# Text extract:
● ● ●

When an actor or actress is charged with portraying a mentally

disturbed person, there’s an inherently added degree of difficulty.

When they’re creating the role -- in a world premiere -- that raises

the challenge bar considerably.

Deborah Van Valkenburgh is doing just that, through Oct. 6, at the

Laguna Playhouse with the role of Emily Mavin in Jon Marans’ new play

“Jumping for Joy.” And she’s doing it superbly.

“I feel really grateful to have the opportunity of beginning this

process,” Van Valkenburgh declared during an interview prior to last

Sunday’s matinee. “Most actors just re-create things. It’s very

special to be able to build a character from the ground up.”

The actress plays the schizophrenic older sister of the play’s

central character, her younger brother, who returns home to take care

of his father after he has suffered a heart attack. As it turns out,

however, it’s the loose cannon Emily who needs a caretaker -- since

when the father passes on, a decision must be reached on what is to

become of her.

“I feel like I still have other things to figure out about this

character, other areas to explore with her,” Van Valkenburgh said.

● ● ●

# Given data:
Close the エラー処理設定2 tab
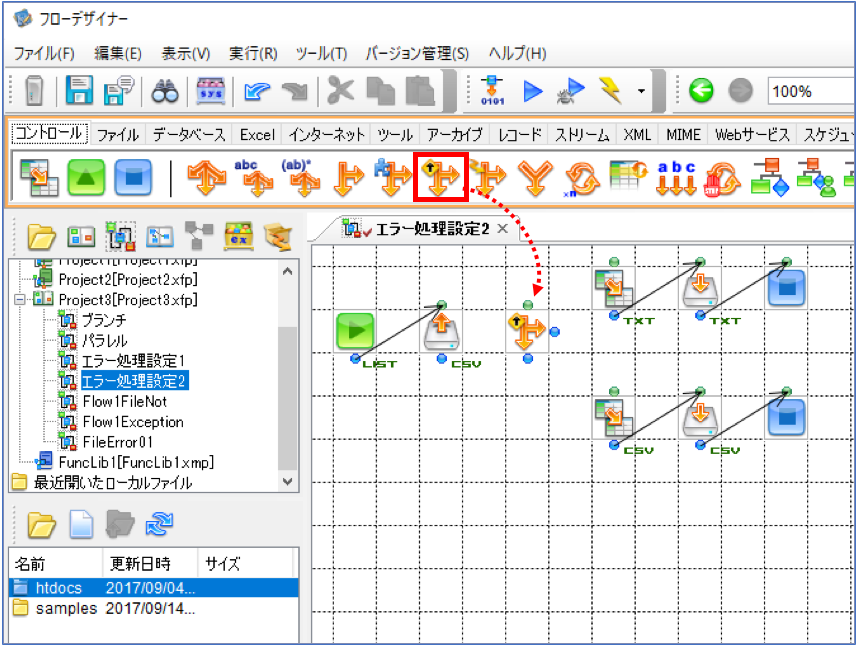(502, 229)
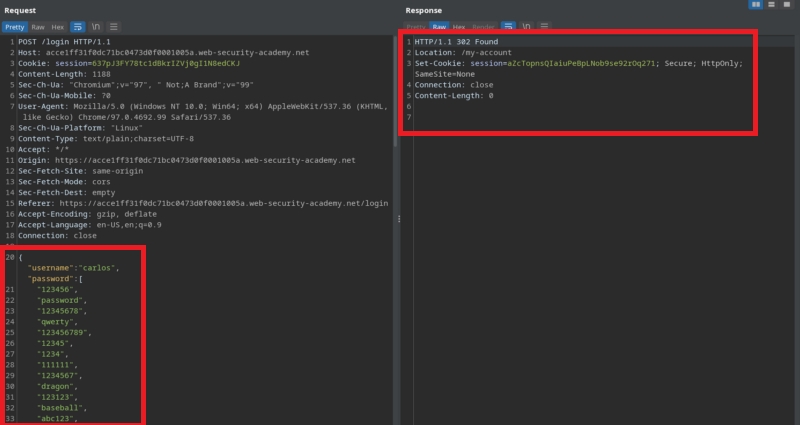Switch Request view to Raw tab

point(39,26)
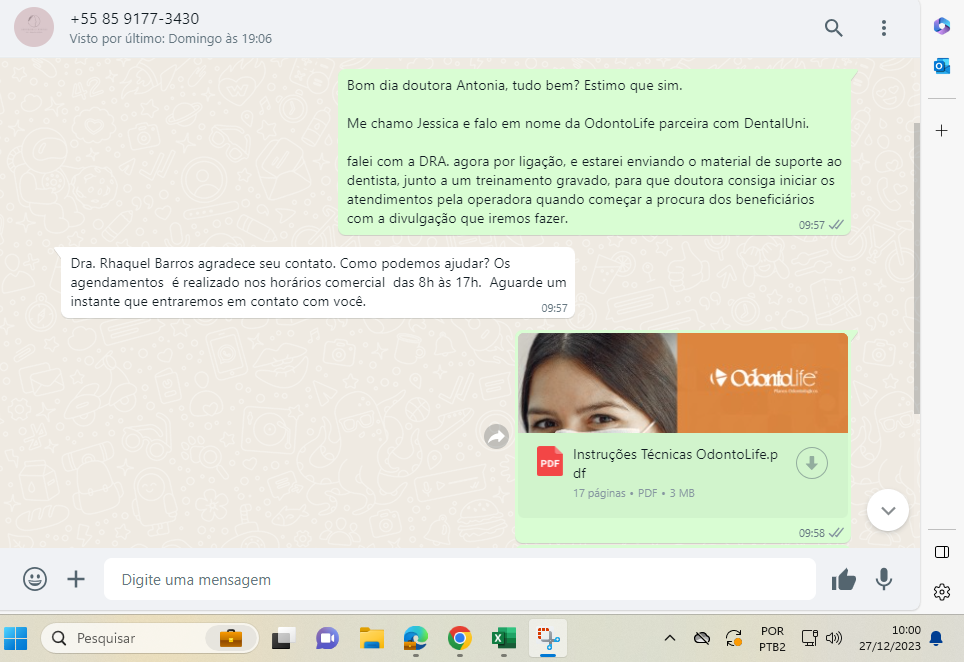Download the Instruções Técnicas OdontoLife PDF
The height and width of the screenshot is (662, 964).
[812, 463]
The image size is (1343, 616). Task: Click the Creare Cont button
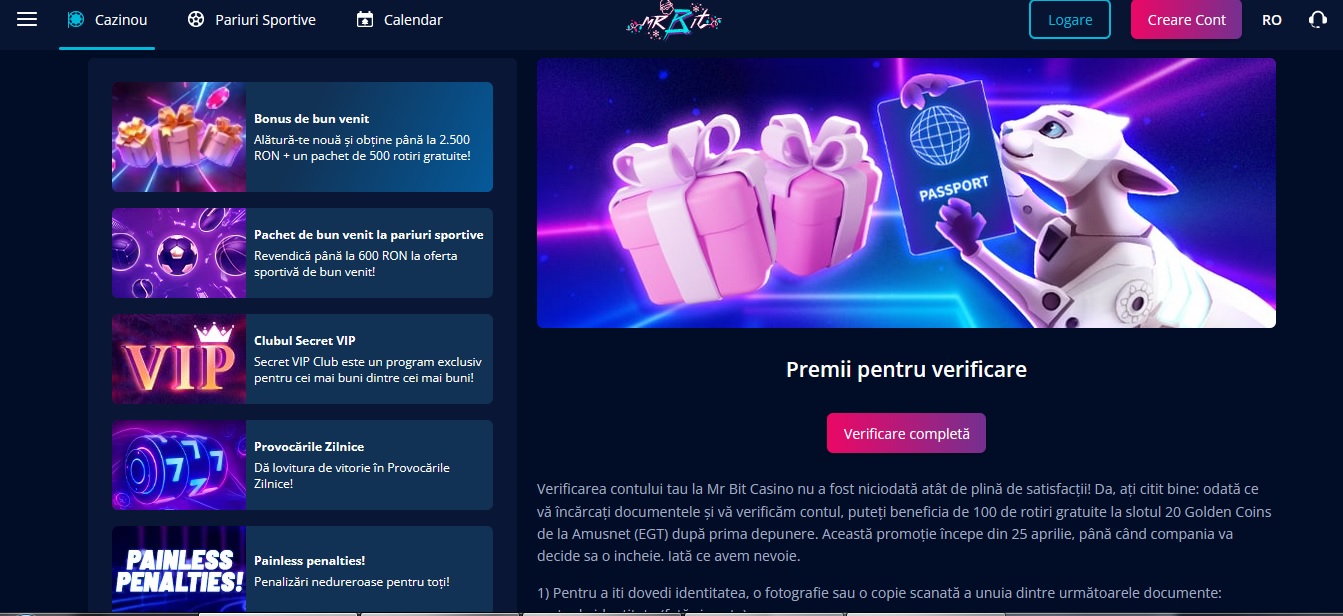pos(1186,20)
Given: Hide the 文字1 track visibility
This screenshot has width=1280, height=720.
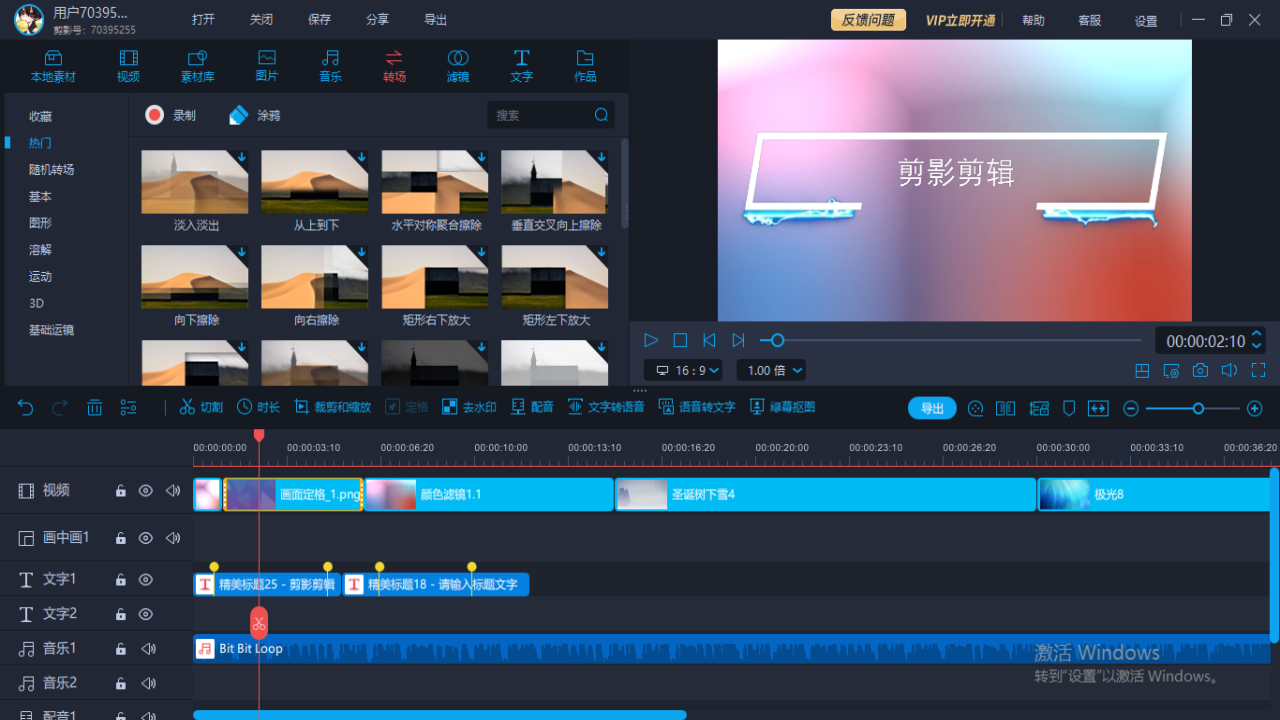Looking at the screenshot, I should [x=145, y=579].
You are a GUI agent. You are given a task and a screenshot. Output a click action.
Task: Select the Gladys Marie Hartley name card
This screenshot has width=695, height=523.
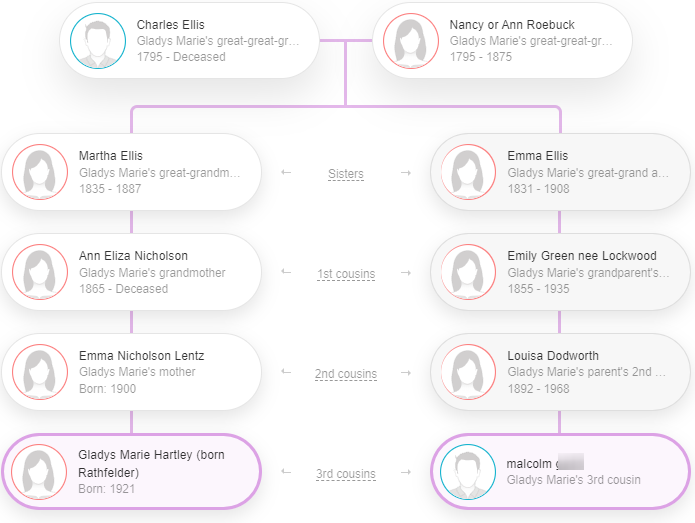[132, 472]
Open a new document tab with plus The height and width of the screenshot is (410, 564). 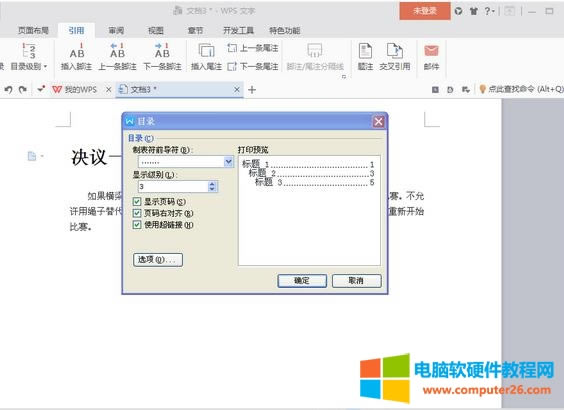tap(252, 90)
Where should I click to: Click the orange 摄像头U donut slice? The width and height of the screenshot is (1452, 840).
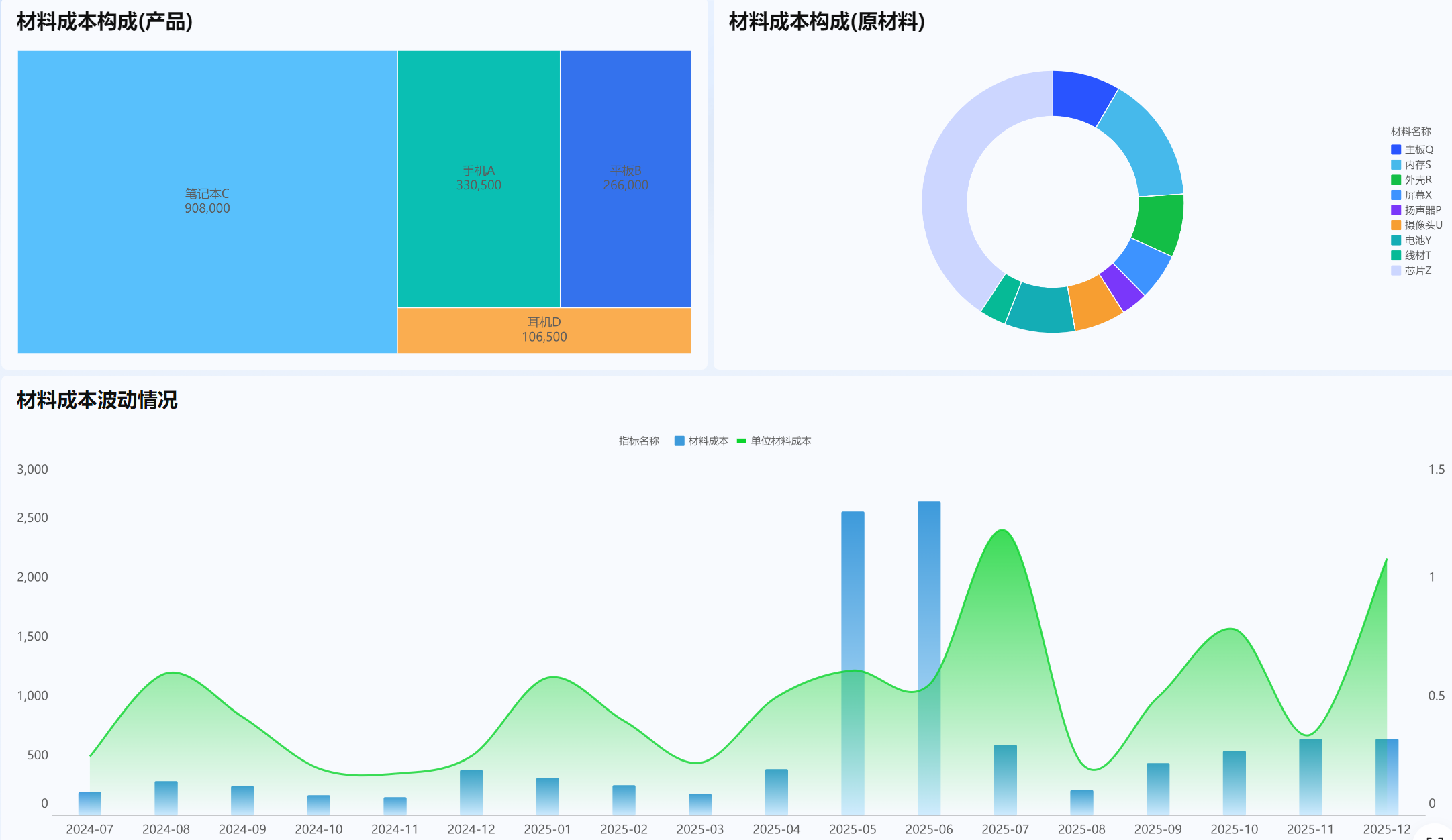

● ● ●

# Your goal:
Could you reproduce the passage of the theater article from "disturbed person, there’s" to "challenge bar considerably." word for word?

# Reply:
disturbed person, there’s an inherently added degree of difficulty.

When they’re creating the role -- in a world premiere -- that raises

the challenge bar considerably.